# Data for analysis
****************

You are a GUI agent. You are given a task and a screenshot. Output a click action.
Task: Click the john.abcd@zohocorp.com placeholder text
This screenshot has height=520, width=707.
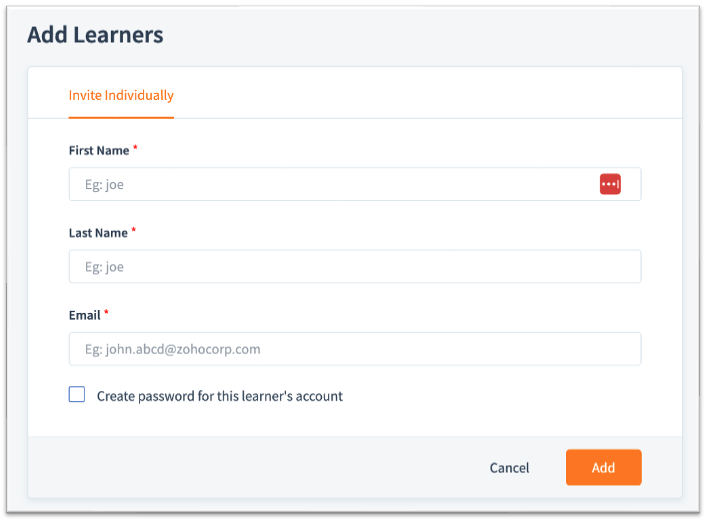click(x=173, y=349)

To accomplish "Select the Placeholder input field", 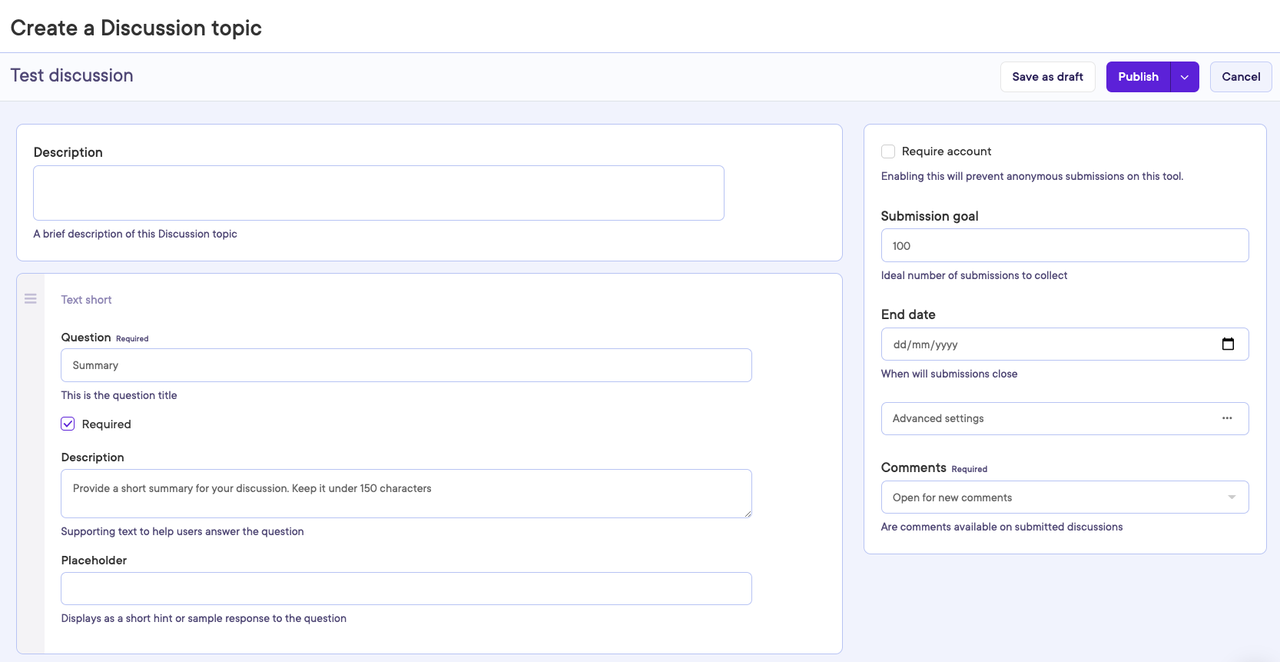I will point(406,588).
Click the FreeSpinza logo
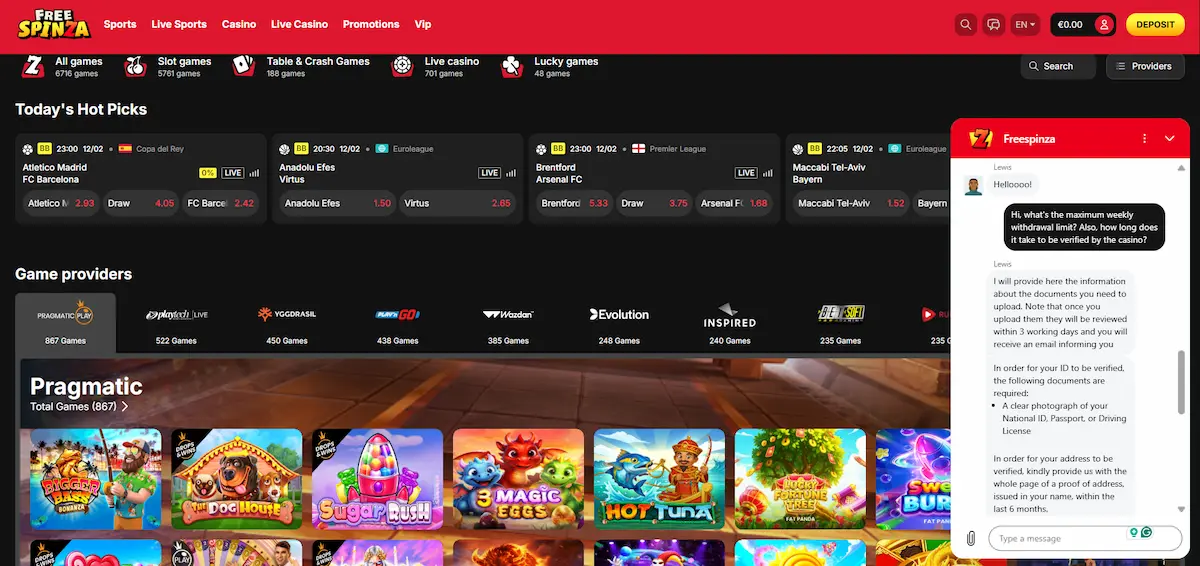This screenshot has width=1200, height=566. point(54,24)
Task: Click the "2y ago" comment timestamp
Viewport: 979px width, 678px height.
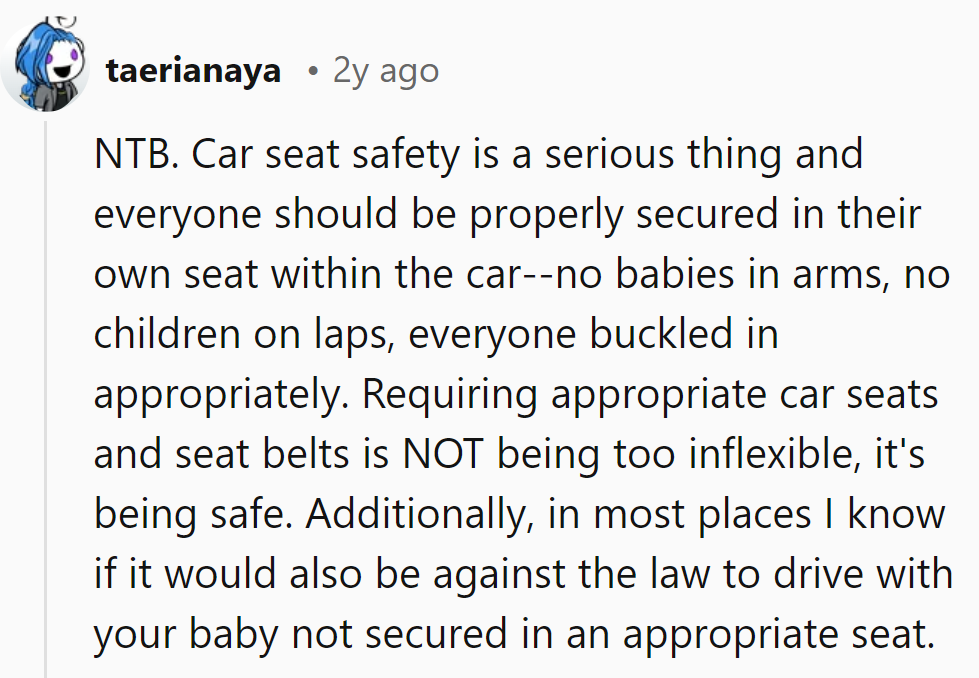Action: 385,72
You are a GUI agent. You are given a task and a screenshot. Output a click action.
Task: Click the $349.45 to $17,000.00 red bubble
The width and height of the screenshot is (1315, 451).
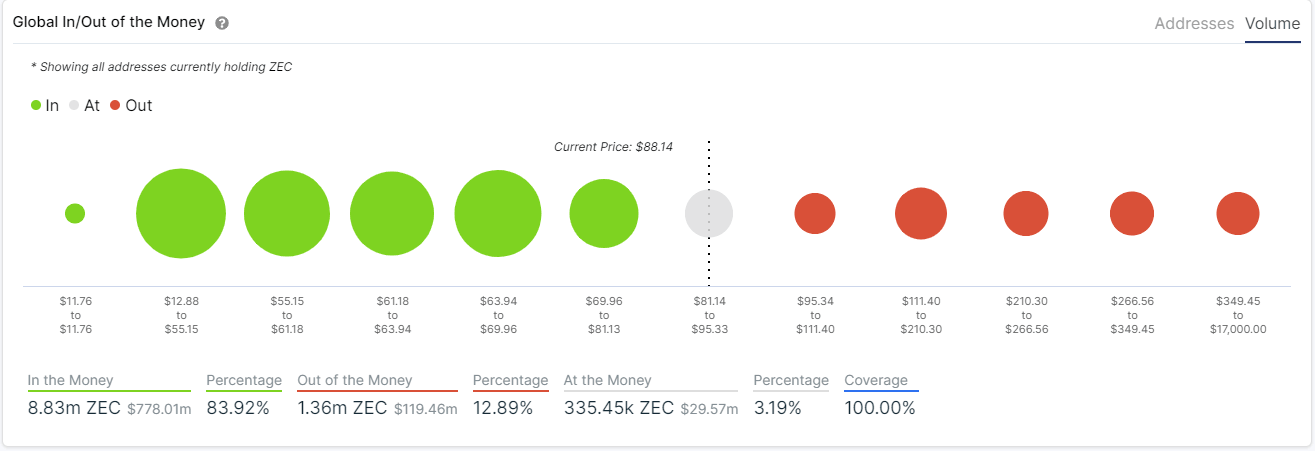tap(1238, 213)
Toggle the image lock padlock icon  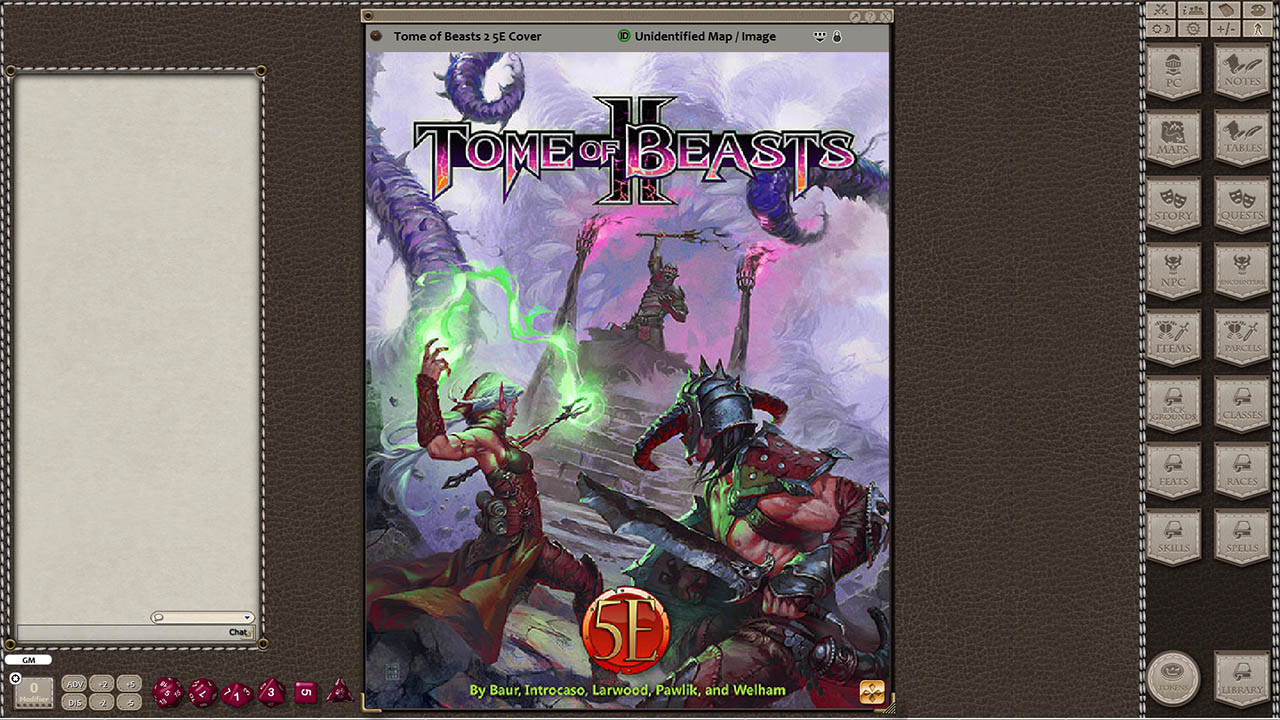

****************

# Work required
All that belongs in the answer is the lines from the line with "Click the FreeSpinza logo" through the closing line of the entries, inclusive, transcribed exactly and free of pictures.

# Problem solution
Click the FreeSpinza logo
This screenshot has width=1200, height=566. point(54,24)
Task: Click the "2y ago" comment timestamp
Viewport: 979px width, 678px height.
Action: 385,72
You are a GUI agent. You are given a task and a screenshot. Output a click action.
Task: Click the $349.45 to $17,000.00 red bubble
The width and height of the screenshot is (1315, 451).
tap(1238, 213)
Toggle the image lock padlock icon  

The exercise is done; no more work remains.